次世代の全固体電池を本格量産、TDKなど (2/2ページ)

TDKが本格量産を始める全固体電池(TDK提供)
TDKが本格量産を始める全固体電池(TDK提供)【拡大】

  • TDKが全固体電池を製造するオーストリアの工場(TDK提供)

 一方、日立造船は、電解質に硫黄化合物系の無機材料を使ったシート状の電池を開発。今年度中の量産開始を目指しサンプルを供給している。

 自社で扱うプレス機械の技術を使い、粉末の電解質を押し固める技術を確立、生産工程の簡素化に成功した。

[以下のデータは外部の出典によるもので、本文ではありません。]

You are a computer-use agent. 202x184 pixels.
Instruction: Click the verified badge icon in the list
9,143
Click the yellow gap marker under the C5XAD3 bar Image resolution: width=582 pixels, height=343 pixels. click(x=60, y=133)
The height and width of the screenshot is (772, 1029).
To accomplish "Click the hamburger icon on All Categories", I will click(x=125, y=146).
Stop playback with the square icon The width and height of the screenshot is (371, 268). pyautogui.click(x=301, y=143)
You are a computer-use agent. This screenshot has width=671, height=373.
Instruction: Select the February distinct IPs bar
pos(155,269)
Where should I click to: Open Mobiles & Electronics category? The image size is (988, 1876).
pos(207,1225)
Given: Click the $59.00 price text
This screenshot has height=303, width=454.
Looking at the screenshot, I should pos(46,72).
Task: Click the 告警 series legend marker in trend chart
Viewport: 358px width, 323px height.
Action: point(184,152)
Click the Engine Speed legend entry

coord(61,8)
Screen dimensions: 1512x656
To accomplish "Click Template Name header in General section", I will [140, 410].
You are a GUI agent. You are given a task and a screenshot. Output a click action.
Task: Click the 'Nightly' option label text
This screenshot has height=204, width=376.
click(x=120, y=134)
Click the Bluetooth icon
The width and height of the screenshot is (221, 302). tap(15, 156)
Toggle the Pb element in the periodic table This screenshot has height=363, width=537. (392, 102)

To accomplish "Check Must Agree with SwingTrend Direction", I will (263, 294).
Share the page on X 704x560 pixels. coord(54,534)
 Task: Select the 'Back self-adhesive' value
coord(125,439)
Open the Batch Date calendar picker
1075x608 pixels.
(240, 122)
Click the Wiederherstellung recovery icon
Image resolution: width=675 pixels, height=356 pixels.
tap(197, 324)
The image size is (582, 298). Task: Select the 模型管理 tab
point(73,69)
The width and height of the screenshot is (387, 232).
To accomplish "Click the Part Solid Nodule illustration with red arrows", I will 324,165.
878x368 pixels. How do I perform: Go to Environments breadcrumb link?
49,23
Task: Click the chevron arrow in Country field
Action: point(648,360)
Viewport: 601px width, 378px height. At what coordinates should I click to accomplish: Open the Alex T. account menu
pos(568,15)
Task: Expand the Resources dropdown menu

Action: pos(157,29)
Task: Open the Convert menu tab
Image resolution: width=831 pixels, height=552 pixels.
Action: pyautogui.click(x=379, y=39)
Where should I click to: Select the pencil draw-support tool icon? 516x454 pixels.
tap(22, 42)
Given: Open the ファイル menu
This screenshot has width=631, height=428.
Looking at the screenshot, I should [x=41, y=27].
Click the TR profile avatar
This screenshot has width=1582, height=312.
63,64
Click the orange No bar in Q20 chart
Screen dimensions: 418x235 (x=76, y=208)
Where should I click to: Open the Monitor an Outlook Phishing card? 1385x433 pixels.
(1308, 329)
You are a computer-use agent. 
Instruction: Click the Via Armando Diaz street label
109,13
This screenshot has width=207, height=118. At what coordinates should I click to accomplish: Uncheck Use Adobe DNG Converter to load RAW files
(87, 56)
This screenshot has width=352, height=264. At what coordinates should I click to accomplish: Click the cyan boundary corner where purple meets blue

「まず宇宙空間で使う機器など特殊用途向けに売りたい」と同社。将来的には自動車向けも見据える。

 民間調査会社の富士経済によると、2017年に21億円だった全固体電池の世界市場は、IoT(モノのインターネット)化や自動車の電動化を背景に、35年には2兆7877億円まで拡大する見通し。素材などの先端技術を持つ日本は開発で先行している。ただ、米国のベンチャーや電池分野で台頭する中国勢なども開発に力を入れており、主導権を維持できるか予断を許さない状況。技術的課題も多く、今後数年の取り組みが明暗を分けそうだ。